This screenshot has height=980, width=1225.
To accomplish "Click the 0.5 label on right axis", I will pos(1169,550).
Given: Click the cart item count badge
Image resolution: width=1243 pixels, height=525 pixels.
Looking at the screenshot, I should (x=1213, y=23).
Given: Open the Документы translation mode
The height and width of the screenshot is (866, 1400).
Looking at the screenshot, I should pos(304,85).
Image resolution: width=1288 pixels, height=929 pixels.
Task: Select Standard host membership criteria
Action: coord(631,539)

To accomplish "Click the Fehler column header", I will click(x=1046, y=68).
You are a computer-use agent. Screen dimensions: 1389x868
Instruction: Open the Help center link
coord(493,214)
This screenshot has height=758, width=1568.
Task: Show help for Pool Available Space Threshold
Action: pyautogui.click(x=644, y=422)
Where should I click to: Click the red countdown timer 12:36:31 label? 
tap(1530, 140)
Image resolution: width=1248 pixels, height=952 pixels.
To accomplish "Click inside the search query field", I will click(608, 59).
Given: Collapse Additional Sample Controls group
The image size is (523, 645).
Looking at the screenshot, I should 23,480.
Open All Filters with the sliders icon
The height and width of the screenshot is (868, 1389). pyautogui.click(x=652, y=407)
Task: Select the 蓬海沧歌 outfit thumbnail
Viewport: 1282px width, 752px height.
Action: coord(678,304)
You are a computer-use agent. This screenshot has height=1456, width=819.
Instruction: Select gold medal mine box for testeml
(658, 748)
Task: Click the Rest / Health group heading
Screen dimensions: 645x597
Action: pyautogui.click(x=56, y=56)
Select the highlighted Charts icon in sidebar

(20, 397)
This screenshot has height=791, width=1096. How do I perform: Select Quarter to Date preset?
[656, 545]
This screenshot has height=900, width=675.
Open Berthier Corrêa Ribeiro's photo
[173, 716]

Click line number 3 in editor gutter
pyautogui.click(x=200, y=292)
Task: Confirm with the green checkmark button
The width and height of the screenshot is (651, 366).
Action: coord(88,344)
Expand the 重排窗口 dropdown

**Challenge:**
Copy the whole listing above again, line for line and unchanged.

**Solution to this task:**
This screenshot has height=980, width=1225.
To accomplish "Click the 0.5 label on right axis", I will pos(1169,550).
Given: Click the cart item count badge
Image resolution: width=1243 pixels, height=525 pixels.
Looking at the screenshot, I should (x=1213, y=23).
Given: Open the Документы translation mode
The height and width of the screenshot is (866, 1400).
Looking at the screenshot, I should pos(304,85).
Image resolution: width=1288 pixels, height=929 pixels.
Task: Select Standard host membership criteria
Action: coord(631,539)

To accomplish "Click the Fehler column header", I will click(x=1046, y=68).
You are a computer-use agent. Screen dimensions: 1389x868
Instruction: Open the Help center link
coord(493,214)
This screenshot has height=758, width=1568.
Task: Show help for Pool Available Space Threshold
Action: pyautogui.click(x=644, y=422)
Where should I click to: Click the red countdown timer 12:36:31 label? 
tap(1530, 140)
Image resolution: width=1248 pixels, height=952 pixels.
To accomplish "Click inside the search query field", I will click(608, 59).
Given: Collapse Additional Sample Controls group
The image size is (523, 645).
Looking at the screenshot, I should 23,480.
Open All Filters with the sliders icon
The height and width of the screenshot is (868, 1389). pyautogui.click(x=652, y=407)
Task: Select the 蓬海沧歌 outfit thumbnail
Viewport: 1282px width, 752px height.
Action: coord(678,304)
You are a computer-use agent. This screenshot has height=1456, width=819.
Instruction: Select gold medal mine box for testeml
(658, 748)
Task: Click the Rest / Health group heading
Screen dimensions: 645x597
Action: pyautogui.click(x=56, y=56)
Select the highlighted Charts icon in sidebar

(20, 397)
This screenshot has height=791, width=1096. How do I perform: Select Quarter to Date preset?
[656, 545]
This screenshot has height=900, width=675.
Open Berthier Corrêa Ribeiro's photo
[173, 716]

Click line number 3 in editor gutter
pyautogui.click(x=200, y=292)
Task: Confirm with the green checkmark button
The width and height of the screenshot is (651, 366).
Action: coord(88,344)
Expand the 重排窗口 dropdown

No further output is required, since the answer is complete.